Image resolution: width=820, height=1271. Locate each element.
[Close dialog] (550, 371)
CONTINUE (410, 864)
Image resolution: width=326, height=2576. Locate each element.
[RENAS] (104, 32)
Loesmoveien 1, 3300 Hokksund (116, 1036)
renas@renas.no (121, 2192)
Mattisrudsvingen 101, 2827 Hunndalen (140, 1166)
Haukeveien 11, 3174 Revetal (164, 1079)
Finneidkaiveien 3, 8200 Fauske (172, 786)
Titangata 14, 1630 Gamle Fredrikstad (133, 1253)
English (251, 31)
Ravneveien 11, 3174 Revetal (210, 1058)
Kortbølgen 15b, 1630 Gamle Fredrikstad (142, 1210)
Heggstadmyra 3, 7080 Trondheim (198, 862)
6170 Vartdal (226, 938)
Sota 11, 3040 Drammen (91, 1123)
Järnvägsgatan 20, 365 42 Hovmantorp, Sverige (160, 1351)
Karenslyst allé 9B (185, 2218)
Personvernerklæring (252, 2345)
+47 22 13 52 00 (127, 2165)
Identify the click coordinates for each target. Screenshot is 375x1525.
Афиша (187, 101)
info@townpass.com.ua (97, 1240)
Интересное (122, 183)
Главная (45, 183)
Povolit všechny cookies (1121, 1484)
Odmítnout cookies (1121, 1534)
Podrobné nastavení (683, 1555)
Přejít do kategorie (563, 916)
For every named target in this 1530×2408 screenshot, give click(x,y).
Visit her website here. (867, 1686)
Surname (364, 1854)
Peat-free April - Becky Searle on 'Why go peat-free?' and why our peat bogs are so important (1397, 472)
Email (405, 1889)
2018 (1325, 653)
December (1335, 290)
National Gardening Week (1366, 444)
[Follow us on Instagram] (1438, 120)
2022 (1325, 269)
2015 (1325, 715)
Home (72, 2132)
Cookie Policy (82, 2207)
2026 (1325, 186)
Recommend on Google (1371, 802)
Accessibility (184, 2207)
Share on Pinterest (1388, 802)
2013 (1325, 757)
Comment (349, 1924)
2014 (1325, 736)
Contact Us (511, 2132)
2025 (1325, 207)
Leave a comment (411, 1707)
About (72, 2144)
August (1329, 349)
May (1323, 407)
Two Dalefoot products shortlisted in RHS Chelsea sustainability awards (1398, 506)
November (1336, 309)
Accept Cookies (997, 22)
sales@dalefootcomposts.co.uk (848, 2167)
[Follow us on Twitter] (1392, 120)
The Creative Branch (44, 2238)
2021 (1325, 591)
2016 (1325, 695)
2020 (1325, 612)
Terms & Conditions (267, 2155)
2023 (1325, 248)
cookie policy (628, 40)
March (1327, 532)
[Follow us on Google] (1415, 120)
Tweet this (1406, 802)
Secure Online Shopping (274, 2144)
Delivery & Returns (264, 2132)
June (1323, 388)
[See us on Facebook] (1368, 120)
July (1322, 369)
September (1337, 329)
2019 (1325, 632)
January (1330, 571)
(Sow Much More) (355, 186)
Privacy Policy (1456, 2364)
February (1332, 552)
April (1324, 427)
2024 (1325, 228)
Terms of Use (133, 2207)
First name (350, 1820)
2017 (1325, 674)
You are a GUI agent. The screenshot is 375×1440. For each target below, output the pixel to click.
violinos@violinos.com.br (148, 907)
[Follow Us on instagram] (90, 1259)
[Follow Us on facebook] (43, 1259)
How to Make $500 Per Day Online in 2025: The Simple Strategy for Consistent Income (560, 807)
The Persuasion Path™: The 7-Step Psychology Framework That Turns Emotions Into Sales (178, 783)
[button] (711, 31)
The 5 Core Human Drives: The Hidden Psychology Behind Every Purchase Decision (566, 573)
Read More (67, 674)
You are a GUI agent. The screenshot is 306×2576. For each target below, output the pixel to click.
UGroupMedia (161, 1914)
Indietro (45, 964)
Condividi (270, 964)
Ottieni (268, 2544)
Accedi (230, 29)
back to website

◇ ◇ ◇ ◇ ◇ ◇ ◇

» **Task brief**:
State how many lines in the entries hold "April", please, with no other words.

» **Result**:
2